1. Determine how much of it there is. You can do this in two ways. First, print a stock list of items that you have more than one of. Second, print a stock list of all items over 6-9 months old. These two reports will show you the total dollar value of what is blocking your reorders.

2. Complete a physical stock take. Are these reports correct? Chances are that during the busy December period, there have been some errors in inputting, so you need to reconcile the value of the report with what you have on hand. In particular, check spare drawers for double-ups of your fast sellers.

3. Determine how you will liquidate this product. Is it time for a storewide sale? Can you offer a selection of these items in a “specials” showcase? What about your mailing list — could you make an offer to your best customers of an exclusive January deal on some of these items? Could you incentivize staff to move it on? There are a myriad of ways to promote shifting these items to your customers.

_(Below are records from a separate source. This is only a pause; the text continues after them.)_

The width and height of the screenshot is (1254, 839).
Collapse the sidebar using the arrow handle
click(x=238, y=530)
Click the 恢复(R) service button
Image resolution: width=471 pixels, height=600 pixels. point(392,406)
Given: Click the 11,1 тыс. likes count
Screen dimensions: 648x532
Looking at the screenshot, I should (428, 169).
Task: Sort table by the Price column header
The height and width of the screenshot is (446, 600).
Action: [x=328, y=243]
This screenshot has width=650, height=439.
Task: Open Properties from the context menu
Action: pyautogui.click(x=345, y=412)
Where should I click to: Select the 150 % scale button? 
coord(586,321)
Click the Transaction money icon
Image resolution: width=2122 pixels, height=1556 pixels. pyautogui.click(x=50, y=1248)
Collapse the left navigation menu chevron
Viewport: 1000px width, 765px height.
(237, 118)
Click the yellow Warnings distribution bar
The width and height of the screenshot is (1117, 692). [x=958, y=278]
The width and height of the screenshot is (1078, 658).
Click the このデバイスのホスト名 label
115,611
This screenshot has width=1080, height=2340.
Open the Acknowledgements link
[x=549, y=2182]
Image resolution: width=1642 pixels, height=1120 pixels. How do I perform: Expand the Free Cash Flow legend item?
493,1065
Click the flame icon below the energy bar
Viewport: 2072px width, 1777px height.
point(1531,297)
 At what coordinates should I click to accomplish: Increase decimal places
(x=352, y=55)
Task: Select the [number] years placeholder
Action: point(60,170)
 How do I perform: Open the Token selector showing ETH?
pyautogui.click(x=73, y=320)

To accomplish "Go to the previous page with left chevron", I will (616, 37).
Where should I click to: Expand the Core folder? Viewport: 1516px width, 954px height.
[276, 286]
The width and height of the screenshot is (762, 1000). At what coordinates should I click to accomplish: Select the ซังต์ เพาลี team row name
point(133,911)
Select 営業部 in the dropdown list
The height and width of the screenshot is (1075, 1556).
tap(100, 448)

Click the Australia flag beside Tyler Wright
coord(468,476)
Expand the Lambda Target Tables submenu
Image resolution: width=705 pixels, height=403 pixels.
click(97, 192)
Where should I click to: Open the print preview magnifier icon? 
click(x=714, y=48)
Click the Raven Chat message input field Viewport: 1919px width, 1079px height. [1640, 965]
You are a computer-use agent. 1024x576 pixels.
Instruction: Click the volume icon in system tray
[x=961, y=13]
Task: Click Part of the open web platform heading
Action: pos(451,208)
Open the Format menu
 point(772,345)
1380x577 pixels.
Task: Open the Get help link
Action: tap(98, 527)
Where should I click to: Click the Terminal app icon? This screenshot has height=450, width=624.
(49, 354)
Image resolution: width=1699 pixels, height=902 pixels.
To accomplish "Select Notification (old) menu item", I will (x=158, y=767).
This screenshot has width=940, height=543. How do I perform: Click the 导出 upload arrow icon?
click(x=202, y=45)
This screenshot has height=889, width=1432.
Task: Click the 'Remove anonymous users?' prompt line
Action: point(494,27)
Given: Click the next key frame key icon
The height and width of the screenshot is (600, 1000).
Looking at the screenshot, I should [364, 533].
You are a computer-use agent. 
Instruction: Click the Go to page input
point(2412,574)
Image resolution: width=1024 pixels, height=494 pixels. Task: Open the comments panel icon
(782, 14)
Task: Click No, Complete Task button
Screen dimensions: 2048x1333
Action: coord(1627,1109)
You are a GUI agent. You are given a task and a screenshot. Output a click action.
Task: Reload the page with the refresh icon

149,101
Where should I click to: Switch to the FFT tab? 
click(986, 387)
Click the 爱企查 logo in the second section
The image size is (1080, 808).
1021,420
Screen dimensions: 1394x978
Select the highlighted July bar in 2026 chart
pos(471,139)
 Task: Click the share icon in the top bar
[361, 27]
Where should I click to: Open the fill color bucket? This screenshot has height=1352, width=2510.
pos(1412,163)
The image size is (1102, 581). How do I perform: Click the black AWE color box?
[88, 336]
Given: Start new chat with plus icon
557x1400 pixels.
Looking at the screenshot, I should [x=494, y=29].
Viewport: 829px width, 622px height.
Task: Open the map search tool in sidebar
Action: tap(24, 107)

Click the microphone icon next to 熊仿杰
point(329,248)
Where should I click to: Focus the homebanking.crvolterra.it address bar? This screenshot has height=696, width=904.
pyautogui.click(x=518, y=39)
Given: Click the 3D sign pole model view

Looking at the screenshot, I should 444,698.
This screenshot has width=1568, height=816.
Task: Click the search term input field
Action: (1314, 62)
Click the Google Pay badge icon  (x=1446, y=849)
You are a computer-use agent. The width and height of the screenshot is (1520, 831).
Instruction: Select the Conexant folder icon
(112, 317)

4. Don’t forget vendors and other store owners. Check with vendors in case they may want to replenish their own inventory. Often, they may be closed for manufacturing or receiving their overseas shipments during the early January window and may be happy to take back some items to fulfill other orders. Also, many of your fellow group members may be looking to re-stock some of these items, especially if they were part of a group promotion. Why not be their vendor for your own surplus product?

Fortunately, jewelry isn’t perishable, and you still have many opportunities to sell these items, but don’t allow them to sit around unattended. It can take a conscious effort to move these slower items on, so the sooner you start, the sooner you can get this money back into the bank.